**SELECTED TEXT:**
# # # # # # #
# [SOLVED] Razer Deathadder 2013 help, stoped working completely



## ippa (Jun 14, 2013)

Mice is completely new, out of box yesterday, installed Synapse 2.0, updated Bios of mice succesfully, all was working, went to sleep, not turning off the computer in any way, when i got up there was no mice cursor on the monitor and mouse doesnt responded, restarted the computer, the same, mouse not working and even stoped to flashlight completely, i dont know what to do, maybe it is bios corrupted? then how i can flash the bios on mice? it was in razer synapse, now the mice not detect in synapse. please need some help.


----------



## JimE (Apr 16, 2009)

*Re: Razer Deathadder 2013 help, stoped working completely*

Likely faulty. It happens.

To confirm, test the mouse on a different PC.


----------



## ippa (Jun 14, 2013)

*Re: Razer Deathadder 2013 help, stoped working completely*

yeah, it was not faulty, it died from razer software, i think something because of bios etc. tried also on different computers, its dead, i will return it. thanks for the reply.
# # # # # # #
**DATA SECTION:**
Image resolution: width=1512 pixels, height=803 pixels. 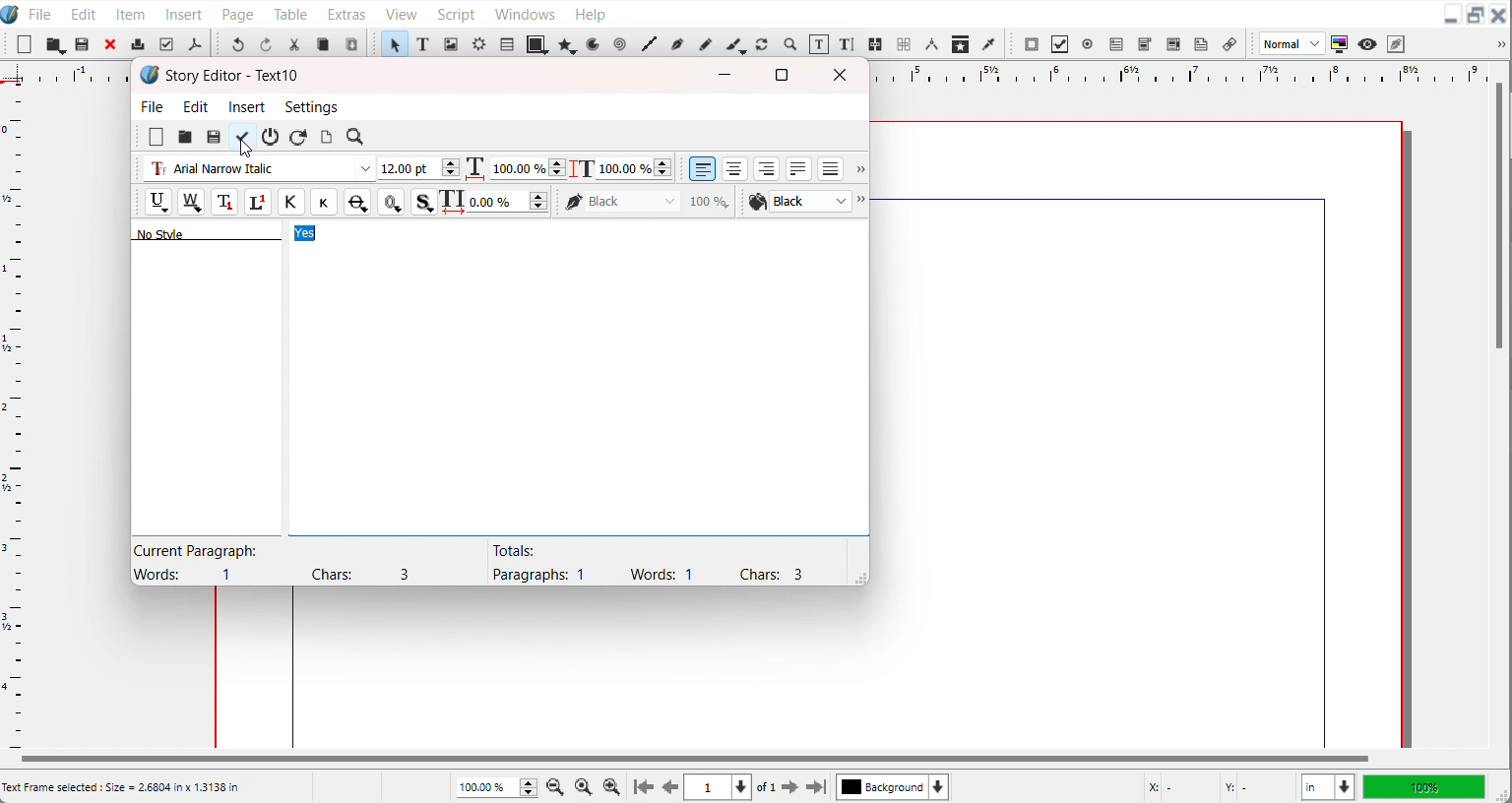 I want to click on Edit, so click(x=81, y=13).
# # # # # # #
**AIM:** Reproduce everything in the Razer mouse thread above from "Mice is completely" down to "need some help.", without changing a word.

**ANSWER TO THE EXERCISE:**
Mice is completely new, out of box yesterday, installed Synapse 2.0, updated Bios of mice succesfully, all was working, went to sleep, not turning off the computer in any way, when i got up there was no mice cursor on the monitor and mouse doesnt responded, restarted the computer, the same, mouse not working and even stoped to flashlight completely, i dont know what to do, maybe it is bios corrupted? then how i can flash the bios on mice? it was in razer synapse, now the mice not detect in synapse. please need some help.